▶ _WHAT THE EXERCISE ASKS_: Quote verbatim the portion of the items that opens at their very first line and closes with the line containing "Looking at the screenshot, I should pos(677,155).", including both of those lines.

--- Start ---

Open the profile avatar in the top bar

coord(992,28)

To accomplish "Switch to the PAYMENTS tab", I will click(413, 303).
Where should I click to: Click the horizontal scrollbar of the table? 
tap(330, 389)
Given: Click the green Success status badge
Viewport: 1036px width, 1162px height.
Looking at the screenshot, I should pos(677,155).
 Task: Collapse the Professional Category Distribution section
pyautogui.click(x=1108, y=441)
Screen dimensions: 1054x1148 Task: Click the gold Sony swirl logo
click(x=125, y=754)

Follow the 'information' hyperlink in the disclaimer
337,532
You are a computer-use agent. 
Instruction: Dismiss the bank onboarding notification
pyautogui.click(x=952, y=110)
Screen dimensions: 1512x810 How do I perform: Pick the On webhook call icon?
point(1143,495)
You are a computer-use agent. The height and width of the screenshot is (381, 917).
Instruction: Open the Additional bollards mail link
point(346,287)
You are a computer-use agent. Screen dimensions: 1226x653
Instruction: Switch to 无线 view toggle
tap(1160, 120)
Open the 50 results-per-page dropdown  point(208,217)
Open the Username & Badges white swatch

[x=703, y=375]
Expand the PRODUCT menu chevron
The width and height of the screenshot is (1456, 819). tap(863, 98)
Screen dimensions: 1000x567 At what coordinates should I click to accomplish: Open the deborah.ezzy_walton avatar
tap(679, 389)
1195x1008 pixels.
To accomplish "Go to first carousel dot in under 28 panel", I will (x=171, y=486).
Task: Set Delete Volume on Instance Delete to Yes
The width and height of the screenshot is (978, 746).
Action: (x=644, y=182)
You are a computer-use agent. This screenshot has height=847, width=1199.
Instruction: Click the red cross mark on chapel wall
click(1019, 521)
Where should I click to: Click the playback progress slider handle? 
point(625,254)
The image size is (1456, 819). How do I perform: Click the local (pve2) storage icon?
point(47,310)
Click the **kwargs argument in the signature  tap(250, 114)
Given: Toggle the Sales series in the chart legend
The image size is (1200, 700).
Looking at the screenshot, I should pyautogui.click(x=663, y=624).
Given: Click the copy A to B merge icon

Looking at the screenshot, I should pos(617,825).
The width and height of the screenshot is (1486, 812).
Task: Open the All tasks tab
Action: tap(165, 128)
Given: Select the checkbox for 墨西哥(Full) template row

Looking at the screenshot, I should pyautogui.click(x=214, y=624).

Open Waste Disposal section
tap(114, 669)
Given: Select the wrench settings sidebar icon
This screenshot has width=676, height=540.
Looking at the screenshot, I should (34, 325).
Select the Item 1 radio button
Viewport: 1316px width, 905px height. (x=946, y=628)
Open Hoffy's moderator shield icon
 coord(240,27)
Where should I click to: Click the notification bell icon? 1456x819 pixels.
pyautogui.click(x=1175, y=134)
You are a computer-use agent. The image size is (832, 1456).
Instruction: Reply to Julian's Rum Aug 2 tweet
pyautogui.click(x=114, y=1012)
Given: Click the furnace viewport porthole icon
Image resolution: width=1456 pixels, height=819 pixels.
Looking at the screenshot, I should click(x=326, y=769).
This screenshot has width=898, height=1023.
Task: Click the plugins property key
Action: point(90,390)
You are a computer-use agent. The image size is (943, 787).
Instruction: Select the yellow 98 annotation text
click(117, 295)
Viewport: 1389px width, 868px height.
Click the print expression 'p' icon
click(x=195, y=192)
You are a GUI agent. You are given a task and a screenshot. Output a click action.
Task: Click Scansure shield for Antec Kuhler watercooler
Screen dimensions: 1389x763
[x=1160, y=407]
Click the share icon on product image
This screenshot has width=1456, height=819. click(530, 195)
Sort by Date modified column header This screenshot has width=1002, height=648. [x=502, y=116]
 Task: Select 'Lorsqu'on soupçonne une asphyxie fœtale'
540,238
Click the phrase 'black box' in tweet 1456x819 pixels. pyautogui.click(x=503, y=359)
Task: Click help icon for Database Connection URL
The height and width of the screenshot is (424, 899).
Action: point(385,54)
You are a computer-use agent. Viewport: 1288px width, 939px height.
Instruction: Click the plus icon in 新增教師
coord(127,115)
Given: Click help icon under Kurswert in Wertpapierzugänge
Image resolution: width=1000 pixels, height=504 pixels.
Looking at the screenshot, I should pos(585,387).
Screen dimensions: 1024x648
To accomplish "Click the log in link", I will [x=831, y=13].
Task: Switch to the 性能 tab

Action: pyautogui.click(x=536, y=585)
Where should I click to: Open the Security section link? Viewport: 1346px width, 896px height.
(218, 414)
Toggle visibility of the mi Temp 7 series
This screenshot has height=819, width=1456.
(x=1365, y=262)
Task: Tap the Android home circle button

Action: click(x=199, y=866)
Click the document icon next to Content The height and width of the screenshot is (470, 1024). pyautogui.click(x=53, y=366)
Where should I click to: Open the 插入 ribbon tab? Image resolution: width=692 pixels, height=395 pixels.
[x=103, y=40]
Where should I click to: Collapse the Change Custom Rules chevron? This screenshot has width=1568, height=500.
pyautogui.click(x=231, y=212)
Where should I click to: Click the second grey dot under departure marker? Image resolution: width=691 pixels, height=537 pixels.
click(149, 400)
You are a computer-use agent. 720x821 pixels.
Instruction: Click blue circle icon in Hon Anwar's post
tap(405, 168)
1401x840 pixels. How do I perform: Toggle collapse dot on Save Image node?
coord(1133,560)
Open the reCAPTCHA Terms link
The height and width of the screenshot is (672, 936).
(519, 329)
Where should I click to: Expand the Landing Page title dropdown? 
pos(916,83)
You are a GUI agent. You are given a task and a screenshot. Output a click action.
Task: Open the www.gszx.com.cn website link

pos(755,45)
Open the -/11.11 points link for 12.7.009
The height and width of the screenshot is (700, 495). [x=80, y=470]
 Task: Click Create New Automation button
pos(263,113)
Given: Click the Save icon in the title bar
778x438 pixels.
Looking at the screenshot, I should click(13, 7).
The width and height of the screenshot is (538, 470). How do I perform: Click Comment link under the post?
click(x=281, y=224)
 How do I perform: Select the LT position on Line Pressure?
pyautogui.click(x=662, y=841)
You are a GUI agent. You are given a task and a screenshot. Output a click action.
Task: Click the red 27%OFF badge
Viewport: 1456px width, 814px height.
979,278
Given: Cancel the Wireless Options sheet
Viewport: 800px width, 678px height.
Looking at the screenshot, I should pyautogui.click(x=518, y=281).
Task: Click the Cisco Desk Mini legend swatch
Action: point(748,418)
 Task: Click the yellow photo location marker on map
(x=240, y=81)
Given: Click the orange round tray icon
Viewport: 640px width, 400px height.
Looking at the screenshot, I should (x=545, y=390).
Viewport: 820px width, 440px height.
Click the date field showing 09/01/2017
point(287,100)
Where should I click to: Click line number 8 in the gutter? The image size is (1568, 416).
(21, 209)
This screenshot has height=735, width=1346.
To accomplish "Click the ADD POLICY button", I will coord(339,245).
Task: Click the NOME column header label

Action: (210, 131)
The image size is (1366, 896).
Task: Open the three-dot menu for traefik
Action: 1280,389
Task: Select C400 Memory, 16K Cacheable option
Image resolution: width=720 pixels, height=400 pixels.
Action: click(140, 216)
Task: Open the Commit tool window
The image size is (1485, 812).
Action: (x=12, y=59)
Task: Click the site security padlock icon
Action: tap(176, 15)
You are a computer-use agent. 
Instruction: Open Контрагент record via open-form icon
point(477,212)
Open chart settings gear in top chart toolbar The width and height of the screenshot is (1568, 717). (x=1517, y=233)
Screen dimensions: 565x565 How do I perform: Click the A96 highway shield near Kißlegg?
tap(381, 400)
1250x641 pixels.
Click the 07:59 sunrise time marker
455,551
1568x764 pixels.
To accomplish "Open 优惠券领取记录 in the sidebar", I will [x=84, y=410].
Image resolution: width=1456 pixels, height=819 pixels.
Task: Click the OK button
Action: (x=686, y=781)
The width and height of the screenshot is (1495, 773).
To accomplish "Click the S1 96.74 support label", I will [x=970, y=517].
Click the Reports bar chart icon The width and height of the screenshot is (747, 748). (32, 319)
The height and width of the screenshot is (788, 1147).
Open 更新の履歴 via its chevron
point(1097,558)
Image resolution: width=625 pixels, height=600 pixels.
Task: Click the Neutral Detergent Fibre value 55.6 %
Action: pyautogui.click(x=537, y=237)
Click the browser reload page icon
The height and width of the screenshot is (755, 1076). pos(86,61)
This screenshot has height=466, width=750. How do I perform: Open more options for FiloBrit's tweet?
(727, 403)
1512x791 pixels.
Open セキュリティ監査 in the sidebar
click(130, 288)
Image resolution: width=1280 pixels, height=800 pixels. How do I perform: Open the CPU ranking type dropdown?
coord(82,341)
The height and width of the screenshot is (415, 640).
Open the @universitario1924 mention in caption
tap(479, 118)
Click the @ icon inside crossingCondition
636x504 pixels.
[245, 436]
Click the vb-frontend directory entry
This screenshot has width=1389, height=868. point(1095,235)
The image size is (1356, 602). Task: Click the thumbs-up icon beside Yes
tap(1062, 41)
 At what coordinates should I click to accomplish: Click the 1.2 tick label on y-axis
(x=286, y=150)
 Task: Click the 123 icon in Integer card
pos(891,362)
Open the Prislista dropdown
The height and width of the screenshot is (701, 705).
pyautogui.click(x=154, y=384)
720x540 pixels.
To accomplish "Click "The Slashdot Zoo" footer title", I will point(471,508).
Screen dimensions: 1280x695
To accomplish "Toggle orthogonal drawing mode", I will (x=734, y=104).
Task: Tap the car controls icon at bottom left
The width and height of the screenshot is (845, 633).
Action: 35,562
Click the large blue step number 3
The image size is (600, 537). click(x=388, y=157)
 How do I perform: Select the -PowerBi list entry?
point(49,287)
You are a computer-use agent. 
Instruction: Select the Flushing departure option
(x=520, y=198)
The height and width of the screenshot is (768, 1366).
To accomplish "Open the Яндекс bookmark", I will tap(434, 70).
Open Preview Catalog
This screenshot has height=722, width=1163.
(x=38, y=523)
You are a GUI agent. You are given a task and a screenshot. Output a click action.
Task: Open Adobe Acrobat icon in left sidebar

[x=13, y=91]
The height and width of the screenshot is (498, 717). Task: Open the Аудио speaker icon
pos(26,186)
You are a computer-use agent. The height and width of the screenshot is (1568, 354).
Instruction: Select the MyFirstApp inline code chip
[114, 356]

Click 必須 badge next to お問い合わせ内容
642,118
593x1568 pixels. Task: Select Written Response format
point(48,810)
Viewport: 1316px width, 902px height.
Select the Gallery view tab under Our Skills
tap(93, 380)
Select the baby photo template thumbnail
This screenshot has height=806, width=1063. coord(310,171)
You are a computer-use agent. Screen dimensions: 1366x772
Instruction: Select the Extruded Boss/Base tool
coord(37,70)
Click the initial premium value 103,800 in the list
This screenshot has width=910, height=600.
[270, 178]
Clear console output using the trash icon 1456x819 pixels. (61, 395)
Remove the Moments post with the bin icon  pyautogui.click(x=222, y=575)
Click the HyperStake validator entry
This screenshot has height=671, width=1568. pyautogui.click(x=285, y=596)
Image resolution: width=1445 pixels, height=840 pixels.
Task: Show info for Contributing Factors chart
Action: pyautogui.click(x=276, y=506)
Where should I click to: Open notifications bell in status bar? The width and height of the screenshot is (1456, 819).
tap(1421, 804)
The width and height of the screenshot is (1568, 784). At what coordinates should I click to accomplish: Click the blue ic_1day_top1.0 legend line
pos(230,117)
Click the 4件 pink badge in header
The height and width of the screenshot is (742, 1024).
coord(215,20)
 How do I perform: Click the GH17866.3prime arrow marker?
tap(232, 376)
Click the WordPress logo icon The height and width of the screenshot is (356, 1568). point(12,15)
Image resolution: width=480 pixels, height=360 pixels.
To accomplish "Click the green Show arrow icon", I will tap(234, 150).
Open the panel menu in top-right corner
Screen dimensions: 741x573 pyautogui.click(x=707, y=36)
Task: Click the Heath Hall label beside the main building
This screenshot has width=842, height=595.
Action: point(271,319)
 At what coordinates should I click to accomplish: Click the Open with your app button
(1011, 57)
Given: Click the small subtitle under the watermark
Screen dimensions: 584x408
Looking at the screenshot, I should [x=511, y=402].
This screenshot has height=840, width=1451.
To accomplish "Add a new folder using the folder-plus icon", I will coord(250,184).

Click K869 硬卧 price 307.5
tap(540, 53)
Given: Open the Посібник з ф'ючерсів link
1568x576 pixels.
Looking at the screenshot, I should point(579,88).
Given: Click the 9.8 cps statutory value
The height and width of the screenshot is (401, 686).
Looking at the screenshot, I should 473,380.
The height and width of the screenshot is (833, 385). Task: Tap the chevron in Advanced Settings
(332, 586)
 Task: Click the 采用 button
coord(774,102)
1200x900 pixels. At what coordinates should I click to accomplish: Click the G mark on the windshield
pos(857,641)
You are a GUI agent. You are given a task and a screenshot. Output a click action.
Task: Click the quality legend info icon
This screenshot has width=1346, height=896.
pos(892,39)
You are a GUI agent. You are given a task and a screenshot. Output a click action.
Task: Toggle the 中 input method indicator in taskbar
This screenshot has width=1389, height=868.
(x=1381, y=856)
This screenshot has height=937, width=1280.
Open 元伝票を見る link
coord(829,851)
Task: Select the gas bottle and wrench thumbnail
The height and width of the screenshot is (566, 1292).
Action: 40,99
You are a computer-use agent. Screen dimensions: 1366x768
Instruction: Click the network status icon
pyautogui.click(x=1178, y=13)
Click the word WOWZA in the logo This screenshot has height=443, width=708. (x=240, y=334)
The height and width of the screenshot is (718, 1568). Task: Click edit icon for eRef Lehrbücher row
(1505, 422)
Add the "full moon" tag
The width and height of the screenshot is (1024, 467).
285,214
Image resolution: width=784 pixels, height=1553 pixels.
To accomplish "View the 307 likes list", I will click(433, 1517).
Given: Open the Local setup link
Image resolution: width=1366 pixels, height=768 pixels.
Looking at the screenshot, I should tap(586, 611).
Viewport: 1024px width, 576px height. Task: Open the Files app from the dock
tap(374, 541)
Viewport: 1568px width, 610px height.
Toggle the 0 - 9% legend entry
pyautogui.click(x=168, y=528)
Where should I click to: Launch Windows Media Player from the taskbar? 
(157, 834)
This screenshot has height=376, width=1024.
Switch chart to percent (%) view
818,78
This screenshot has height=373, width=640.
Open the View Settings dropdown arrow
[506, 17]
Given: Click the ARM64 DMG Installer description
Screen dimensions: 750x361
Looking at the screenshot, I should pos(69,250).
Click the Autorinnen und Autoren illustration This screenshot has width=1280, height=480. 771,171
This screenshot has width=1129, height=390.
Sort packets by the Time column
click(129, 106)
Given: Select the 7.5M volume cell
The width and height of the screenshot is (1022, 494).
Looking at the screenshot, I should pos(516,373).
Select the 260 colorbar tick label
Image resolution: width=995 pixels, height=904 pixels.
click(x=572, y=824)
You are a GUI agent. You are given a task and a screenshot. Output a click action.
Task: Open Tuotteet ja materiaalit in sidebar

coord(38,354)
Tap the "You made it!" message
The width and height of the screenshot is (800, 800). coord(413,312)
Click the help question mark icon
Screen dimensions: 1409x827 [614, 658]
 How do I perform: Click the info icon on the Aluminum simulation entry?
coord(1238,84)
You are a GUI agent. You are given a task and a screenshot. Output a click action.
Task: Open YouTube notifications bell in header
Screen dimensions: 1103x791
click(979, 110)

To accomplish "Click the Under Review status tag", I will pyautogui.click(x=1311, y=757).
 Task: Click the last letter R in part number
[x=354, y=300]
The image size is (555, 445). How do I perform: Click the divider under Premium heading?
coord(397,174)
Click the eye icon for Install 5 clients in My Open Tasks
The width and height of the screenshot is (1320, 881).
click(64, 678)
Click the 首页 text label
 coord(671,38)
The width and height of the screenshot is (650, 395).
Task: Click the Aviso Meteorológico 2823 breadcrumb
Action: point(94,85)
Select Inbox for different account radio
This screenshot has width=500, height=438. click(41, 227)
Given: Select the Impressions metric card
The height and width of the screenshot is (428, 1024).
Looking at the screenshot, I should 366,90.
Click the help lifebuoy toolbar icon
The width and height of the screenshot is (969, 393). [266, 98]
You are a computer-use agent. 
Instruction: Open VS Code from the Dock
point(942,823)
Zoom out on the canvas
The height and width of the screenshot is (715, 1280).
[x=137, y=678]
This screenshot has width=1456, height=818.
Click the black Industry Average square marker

--- End ---

▶ _THE OUTPUT_:
Open the profile avatar in the top bar

coord(992,28)

To accomplish "Switch to the PAYMENTS tab", I will click(413, 303).
Where should I click to: Click the horizontal scrollbar of the table? 
tap(330, 389)
Given: Click the green Success status badge
Viewport: 1036px width, 1162px height.
Looking at the screenshot, I should pos(677,155).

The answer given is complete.